“You need not enter into such elaborate explanations,” she suggested. “I have a small amount of intelligence, though you do not seem to detect it.”
He looked at her as one might look at an impatient child.
“Kindly not to interrupt me,” he replied mildly. “How very impatient you are! And how restless! What must you have been like before you fell ill?”
But he took the hint all the same, and shortened his explanations, and as Bernardine was genuinely interested, he was well satisfied. From time to time he looked at his old camera and at his companion, and from the expression of unease on his face, it was evident that some contest was going on in his mind. Twice he stood near his old camera, and turned round to Bernardine intending to make some remark. Then he chanced his mind, and walked abruptly to the other end of the room as though to seek advice from his chemical bottles. Bernardine meanwhile had risen from her chair, and was looking out of the window.
“You have a lovely view,” she said. “It must be nice to look at that when you are tired of dissecting cheese-mites. All the same, I think the white scenery gives one a great sense of sadness and loneliness.”
“Why do you speak always of loneliness?” he asked.
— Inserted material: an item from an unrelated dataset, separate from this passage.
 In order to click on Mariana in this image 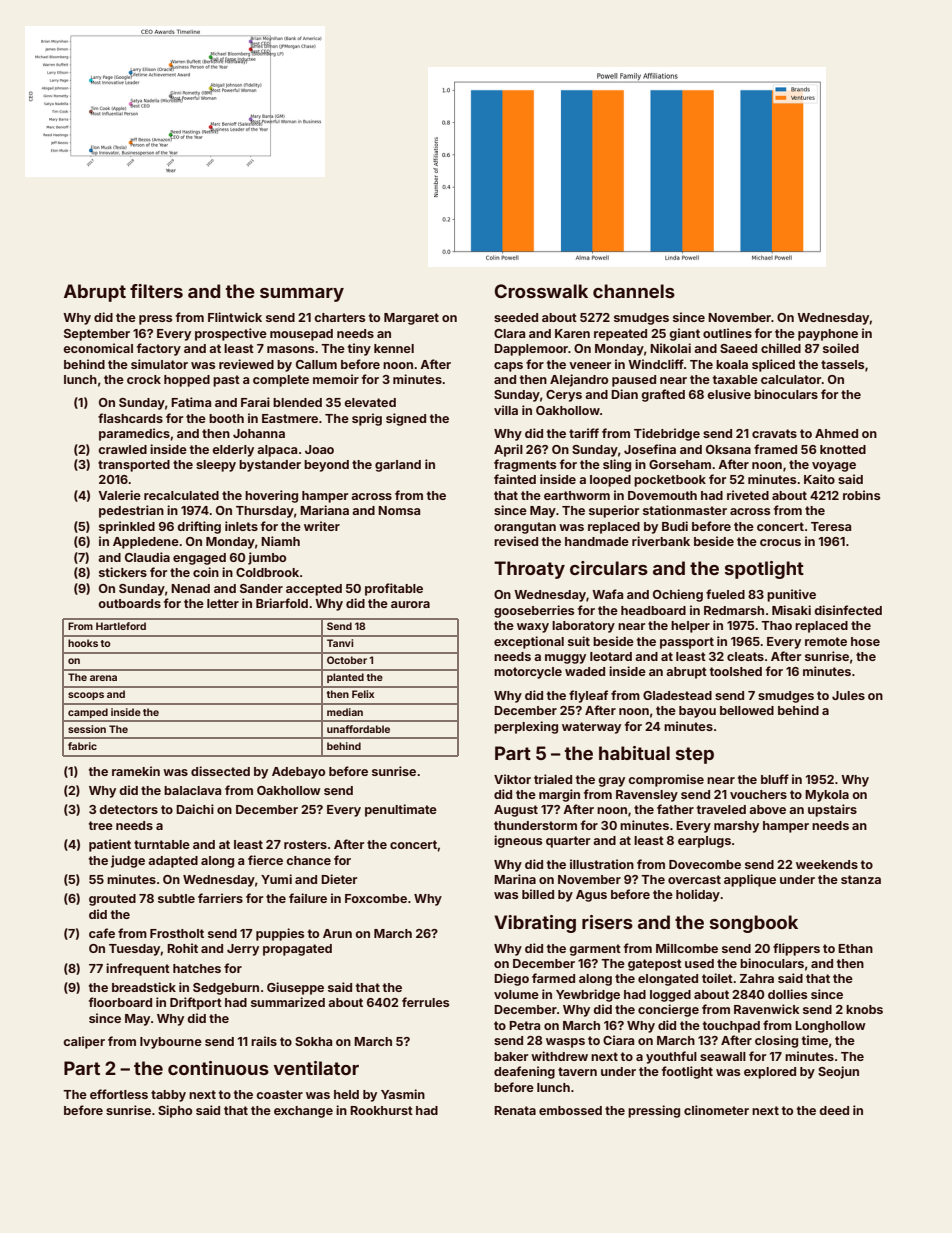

“I have been thinking a good deal about it,” she said. “When I was strong and vigorous, the idea of loneliness never entered my mind. Now I see how lonely most people are. If I believed in God as a Personal God, I should be inclined to think that loneliness were part of his scheme: so that the soul of man might turn to him and him alone.”
The Disagreeable Man was standing by his camera again: his decision was made.
“Don’t think about those questions,” he said kindly. “Don’t worry and fret too much about the philosophy of life. Leave philosophy alone, and take to photography instead. Here, I will lend you my old camera.”
“Do you mean that?” she asked, glancing at him in astonishment.
“Of course I mean it,” he said.
He looked remarkably pleased with himself, and Bernardine could not help smiling.
He looked just as a child looks when he has given up a toy to another child, and is conscious that he has behaved himself rather well.
“I am very much obliged to you,” she said frankly. “I have had a great wish to learn photography.”
“I might have lent my camera to you before, mightn’t I?” he said thoughtfully.
“No,” she answered. “There was not any reason.”
“No,” he said, with a kind of relief, “there was not any reason. That is quite true!”
“When will you give me my first lesson?” she asked. “Perhaps, though, you would like to wait a few days, in case you change your mind.”
“It takes me some time to make up my mind,” he replied, “but I do not change it. So I will give you your first lesson to-morrow. Only you must not be impatient. You must consent to be taught; you cannot possibly know everything!”